From whence came we? How come all other men, sheep all but a few, don't recognize my torture? Why do they not know the pain I bear? My dearest one. Although I don't know you, I know your soul. I know that we are destined one day to become as one. I know that you laugh now at me, but I also know that deep down in your poetic soul you know me for what I really am.

Somebody who should grow up a little and stop feeling sorry for himself.

Tuesday, September 13, 2005

All those in favor say "aye"

Came across one of the most offensive and disgusting jokes I've ever heard. It's also hilarious.



"A little girl sits by a cliff crying her little eyes out.

A priest comes walking up to her and asks "what's the problem little girl?"

She answers, "I was out here playing, and mommy and daddy were sitting in the car. All of a sudden, the car lurched forward and went over the cliff. Now, they're lying down there, all dead, and I'm all alone here and don't know what to do"

The priest smiles, starts unbuttoning his cassock, and replies, "this just isn't your day, is it?""

Monday, September 12, 2005

In the interest of science

I am a man of superlatives. I enjoy using the word "genius" and "awesome" and "totally craptacular" or some variation thereof. I get heart-poundingly excited about something every day. I get excited by the prospect of seeing a particular film that has been getting excellent reviews (in the case of Lord of the Rings, I couldn't sleep the night before each of them..and screw you for making fun of me), a great tome of a book that I just need to read now (latest being The Historian by Elizabeth Kostova. It's this year's answer to The Da Vinci Code, but without actually sucking), or a terrific piece of music that just moves me (Sufjan Stevens' Illinois comes to mind)

I've seen a great many people lose their passion for things very quickly. They become so jaded that everything starts to get boring and nothing excites any more. They find no joy in new music, preferring to listen to their old favorite records again and again (how many have parents who never listen to anything but The Beatles?), haven't seen a good movie "in years", start contenting themselves with just coming home from work and planting themselves in front of the TV, and die a little more, every day.

I'm so terrified of this that I might be over-compensating. Perhaps in my mission never to let every-day prosaicness get me down and suck the joy from the marrow of life (wow, nice cliche Thrice..*claps self on back*) I celebrate too much. Certainly that accusation has been hurled at me. Maybe I do find nuggets of genius in things that really aren't that great in actuality. Maybe so.

Anybody have parents and/or grandparents who never admit to looking forward to anything? I do. People who deny looking forward to a vacation, to a trip abroad, to christmas, to any damn thing. It's like it's a sign of weakness to enjoy life.

Well, not in this book. In this book, it's a sign of strength. This here guy looks forward to all those things and lots more. He enjoys art, movies, literature and music. He enjoys spending time with his friends and family. He enjoys good food (more than he should). He looks forward to a million little things every day.

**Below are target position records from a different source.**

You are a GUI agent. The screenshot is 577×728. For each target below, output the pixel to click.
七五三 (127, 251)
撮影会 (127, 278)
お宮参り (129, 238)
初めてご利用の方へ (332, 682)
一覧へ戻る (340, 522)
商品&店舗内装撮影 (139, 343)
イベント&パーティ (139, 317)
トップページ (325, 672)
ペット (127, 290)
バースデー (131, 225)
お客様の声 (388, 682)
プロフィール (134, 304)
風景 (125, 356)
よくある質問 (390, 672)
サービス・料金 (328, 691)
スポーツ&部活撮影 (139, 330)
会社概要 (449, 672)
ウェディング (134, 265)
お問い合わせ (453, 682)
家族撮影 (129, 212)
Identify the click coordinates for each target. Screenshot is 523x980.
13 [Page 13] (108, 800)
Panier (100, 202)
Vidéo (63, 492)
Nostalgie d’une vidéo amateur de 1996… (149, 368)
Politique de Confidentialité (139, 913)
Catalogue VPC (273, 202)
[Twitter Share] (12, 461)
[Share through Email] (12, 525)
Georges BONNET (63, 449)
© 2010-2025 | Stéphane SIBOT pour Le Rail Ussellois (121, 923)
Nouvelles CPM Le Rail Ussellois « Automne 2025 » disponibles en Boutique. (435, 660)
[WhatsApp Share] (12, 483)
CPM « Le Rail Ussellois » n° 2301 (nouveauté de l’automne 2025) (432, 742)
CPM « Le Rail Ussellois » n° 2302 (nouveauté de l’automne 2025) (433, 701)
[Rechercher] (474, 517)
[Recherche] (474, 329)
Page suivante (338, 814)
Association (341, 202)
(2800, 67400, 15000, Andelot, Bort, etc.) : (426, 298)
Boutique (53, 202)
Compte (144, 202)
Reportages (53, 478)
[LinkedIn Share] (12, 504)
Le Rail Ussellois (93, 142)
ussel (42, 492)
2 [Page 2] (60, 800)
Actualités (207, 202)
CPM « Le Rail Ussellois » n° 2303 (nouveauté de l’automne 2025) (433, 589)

He enjoys this life, because he suspects that it's all we'll ever get.

And thrice damn it. He's going to love every damn minute of it.

Friday, September 09, 2005

A season of change

Autumn is here.

It's sort of my favorite time of the year. The leaves fall from the trees, my foster-father prepares for his yearly bout of depression (lasting until spring), kids start school and teenagers start smoking. It's all a nature walk.

Summer takes a graceful bow and promises as swift a return as possible, although as far north as here, that takes a pretty long time. Father Winter begins preparing for his smiling on-slaught, only later to be defeated by the beguiling charms of spring.

Most of all, I run out of cliches describing the seasons.

Despite all the bromides, it really is this feeling of being in-between that appeals to me. It's not summer anymore, that much is clear. It's cold, but not yet frost. You can still spot some green in the grass and on the trees, but it's fading. You can still remember the hot days of summer (the few that actually were), but you can also feel how cold it's going to become.

It's both a time of remembering the good days of summer, and also a time of anticipation for winter. After all, christmas isn't all that far away, and winter has its charms as well.

I always get a little nostalgic this time of year. Must be my sensitive suffering romantic soul of a bad poet.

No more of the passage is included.